Task requirements
Where "agent" occurs in a line of the entries below, copy that line.
[Data listing Boundary: Start]
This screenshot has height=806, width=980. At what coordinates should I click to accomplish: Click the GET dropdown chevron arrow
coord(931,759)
[Data listing Boundary: End]
[Data listing Boundary: Start]
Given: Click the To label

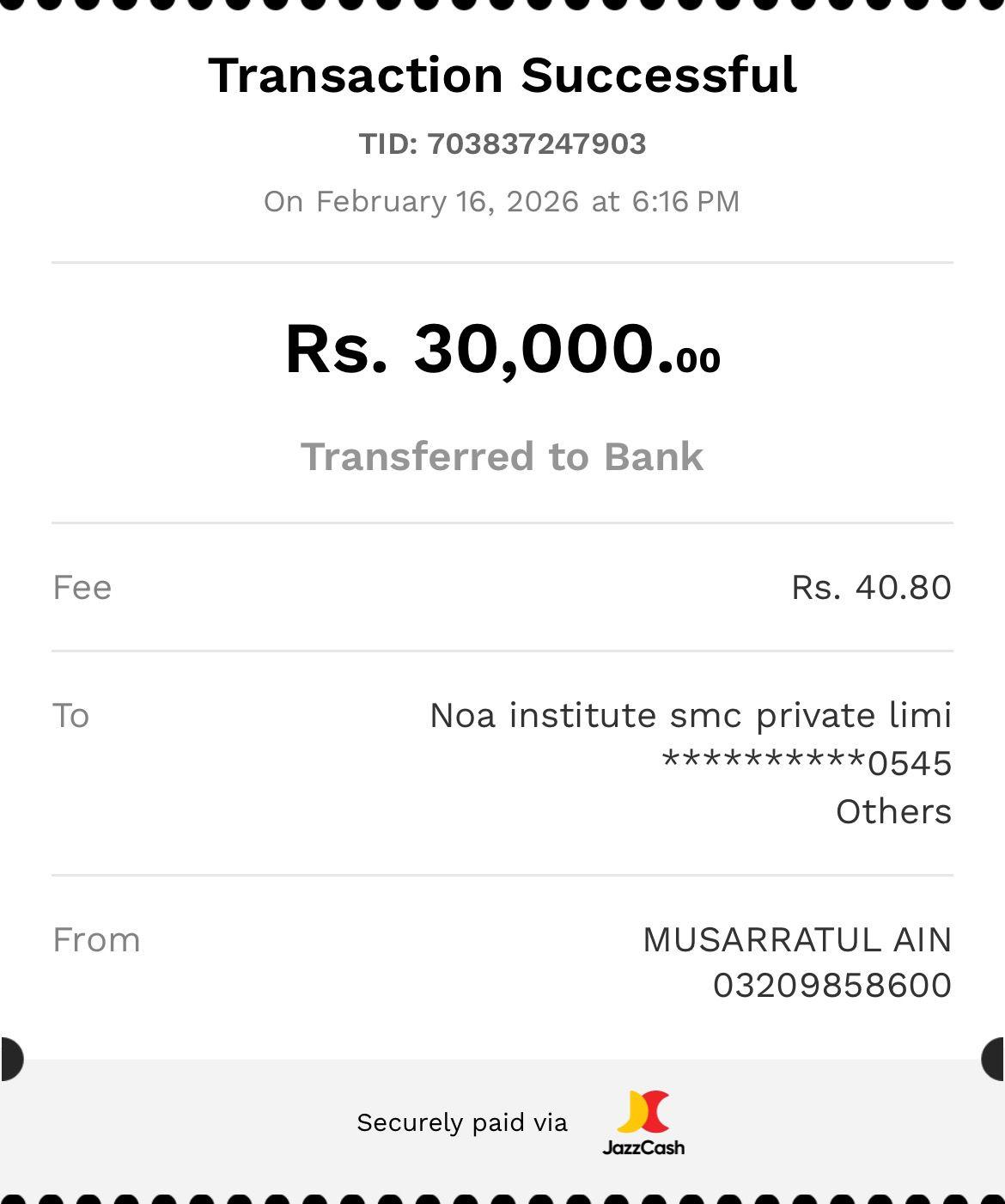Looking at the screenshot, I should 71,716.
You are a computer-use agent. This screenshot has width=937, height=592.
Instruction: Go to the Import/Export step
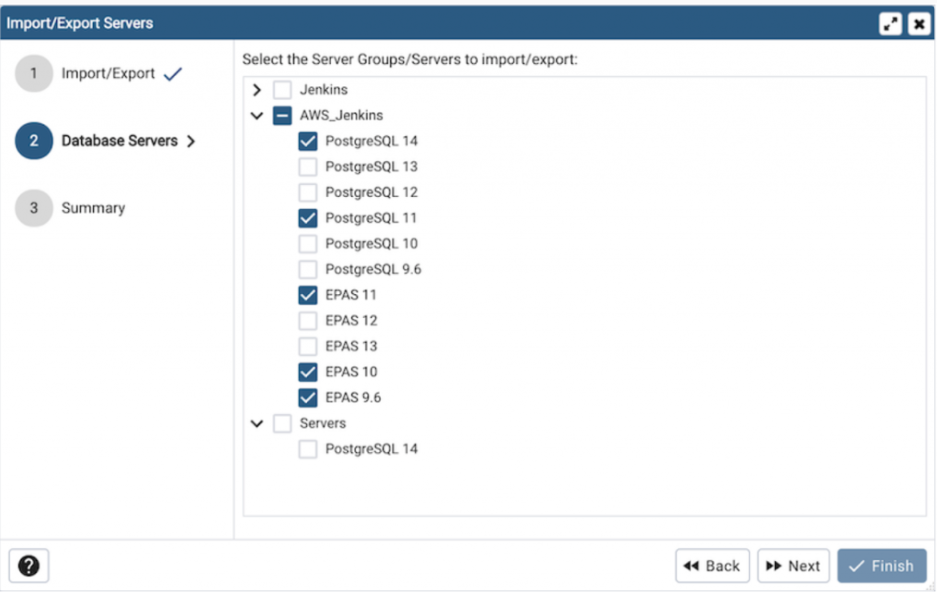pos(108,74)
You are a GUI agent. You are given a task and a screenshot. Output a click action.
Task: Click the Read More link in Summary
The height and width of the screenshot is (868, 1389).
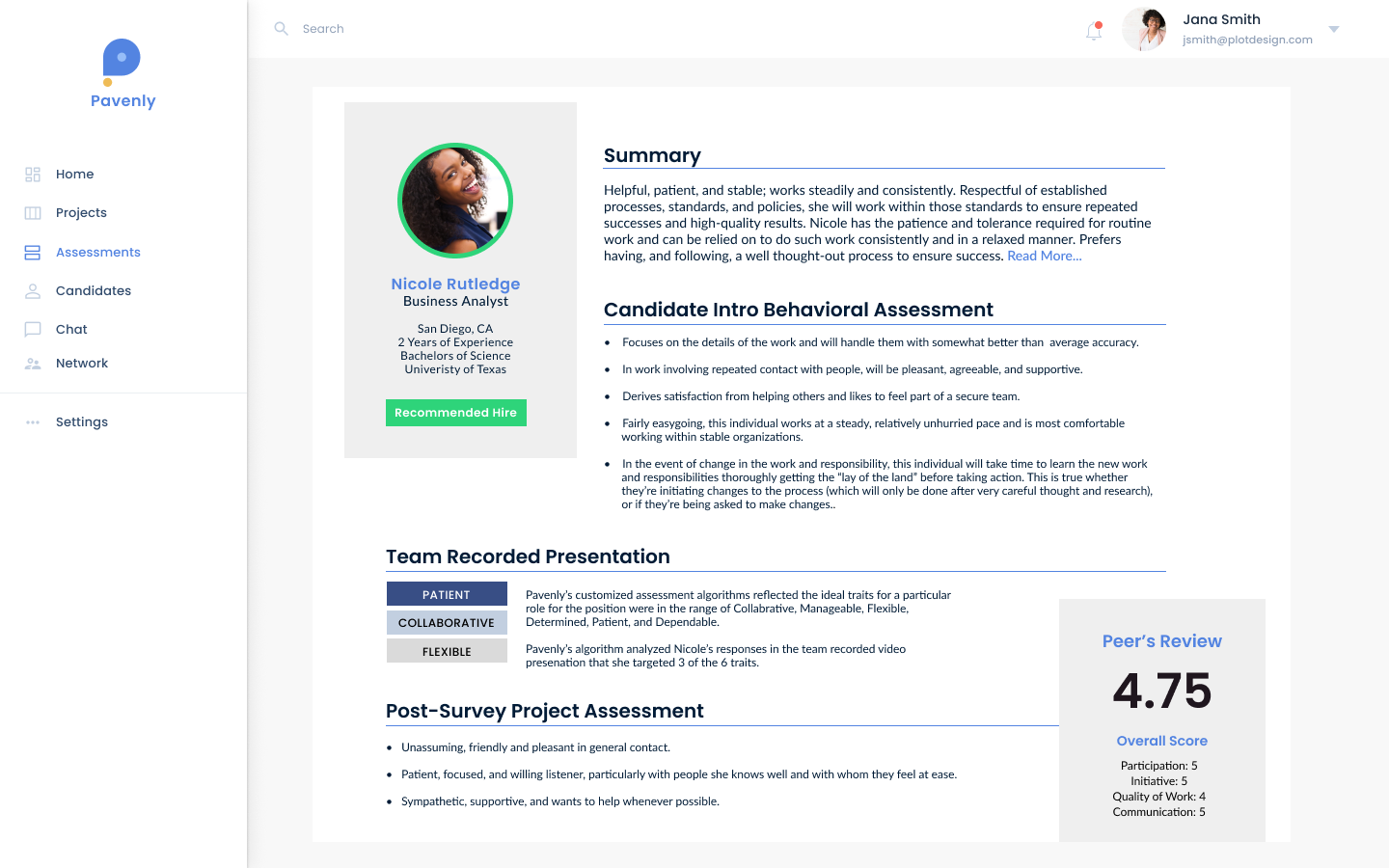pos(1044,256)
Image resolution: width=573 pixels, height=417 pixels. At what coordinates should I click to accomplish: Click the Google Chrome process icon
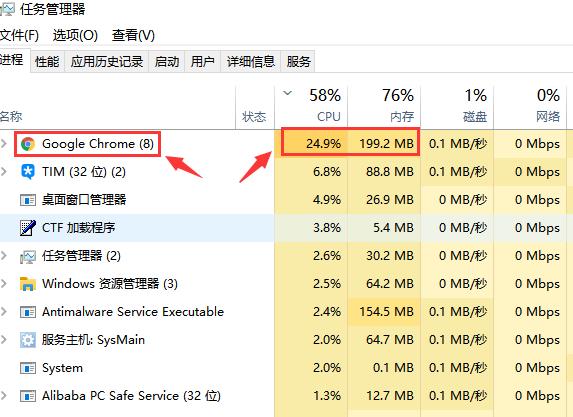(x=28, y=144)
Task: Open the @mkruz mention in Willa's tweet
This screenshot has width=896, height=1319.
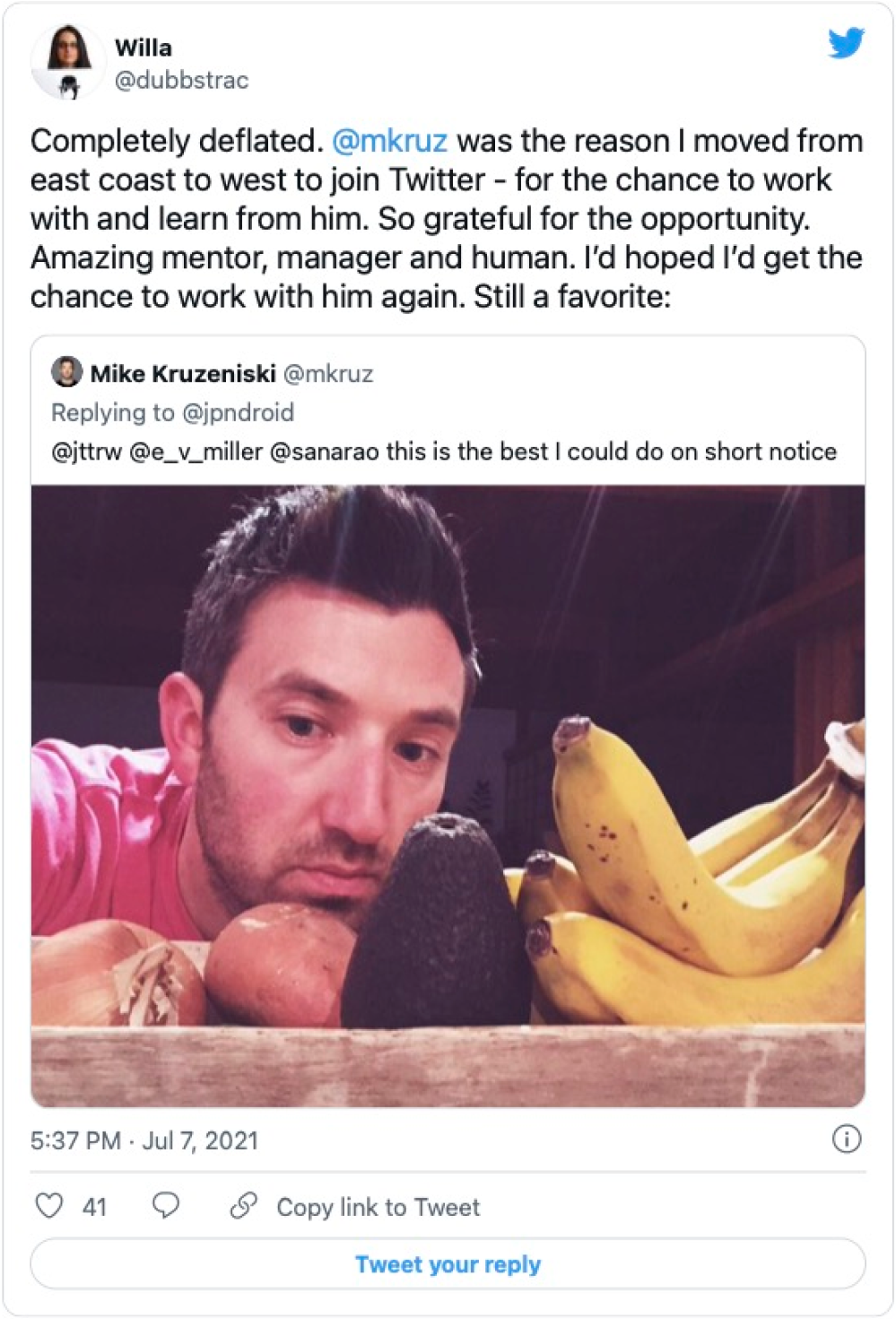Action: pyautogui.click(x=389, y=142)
[Data listing Boundary: End]
Expected answer
You are a computer-use agent. This screenshot has width=937, height=592.
You are a GUI agent. You are given a task and a screenshot. Output a click action.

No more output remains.